── Provided records

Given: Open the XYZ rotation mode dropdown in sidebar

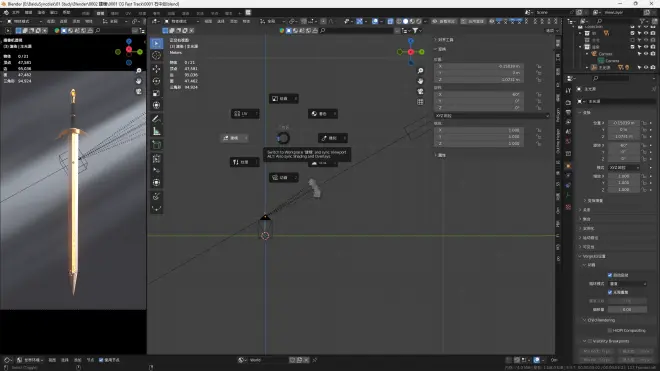Looking at the screenshot, I should (x=492, y=115).
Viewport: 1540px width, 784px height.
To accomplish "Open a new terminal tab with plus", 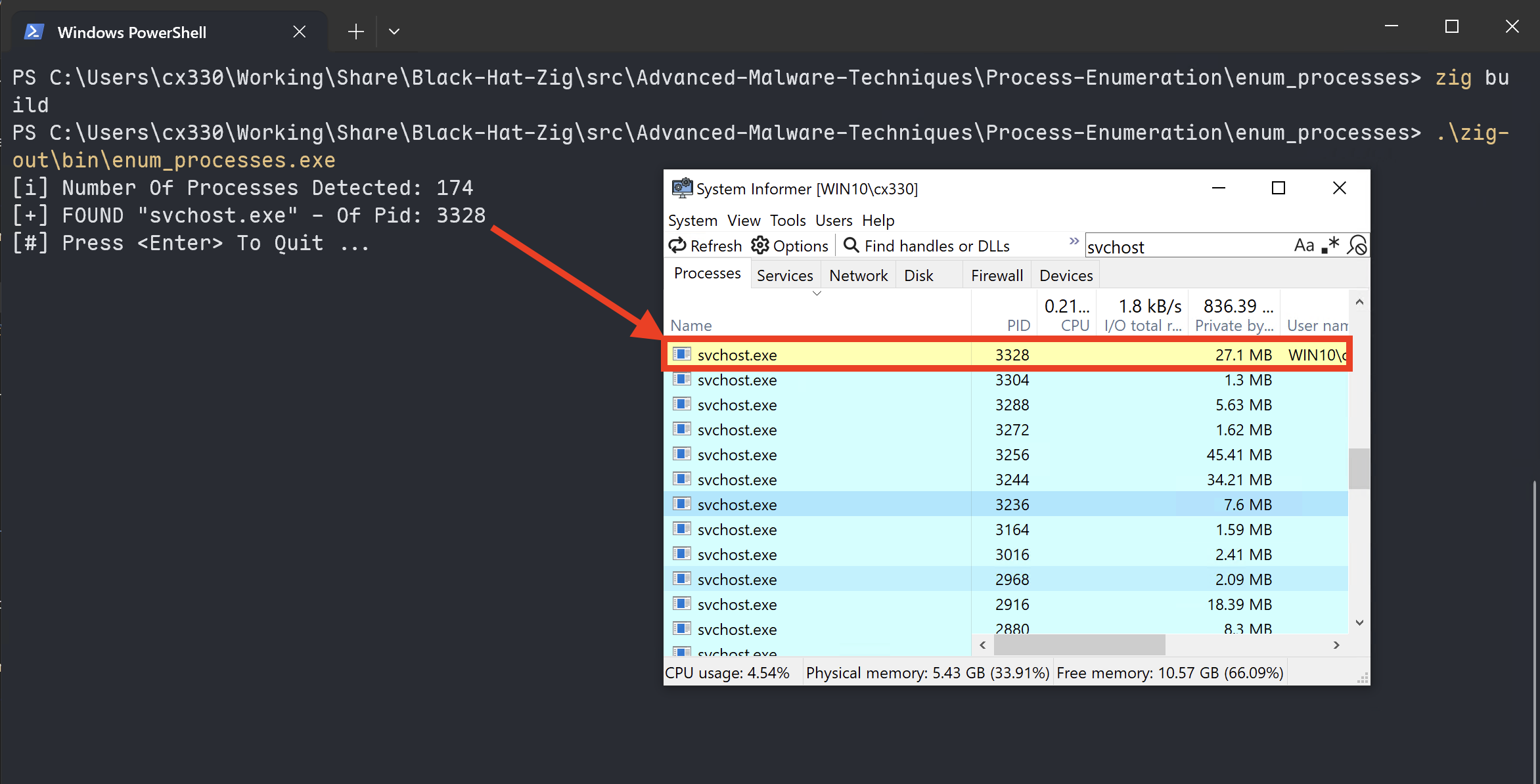I will coord(355,32).
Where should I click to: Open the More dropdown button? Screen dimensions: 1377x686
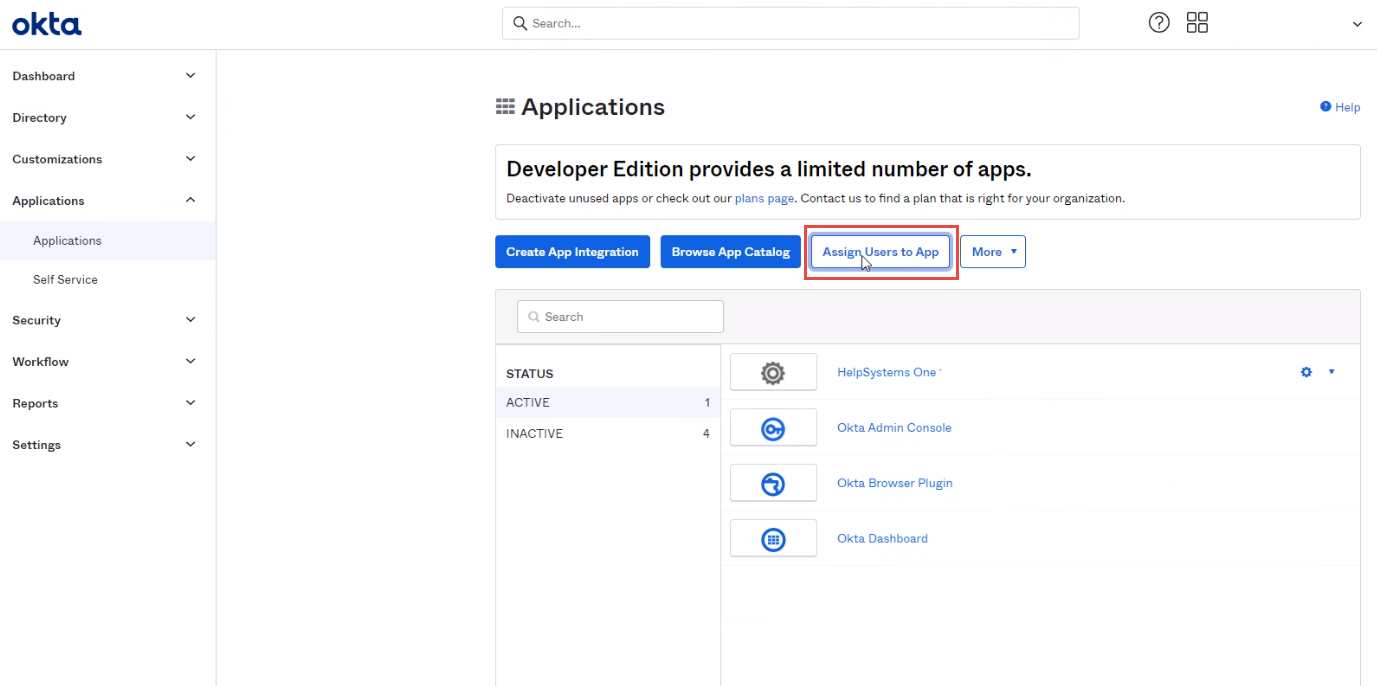pos(992,252)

────

[Task goal]
Please copy the listing word for word, from the line containing "Where should I" through the end of the listing, both ends included. Leave the pictures out of your copy.

[Final result]
Where should I click to: Open the More dropdown button? Screen dimensions: 1377x686
pos(992,252)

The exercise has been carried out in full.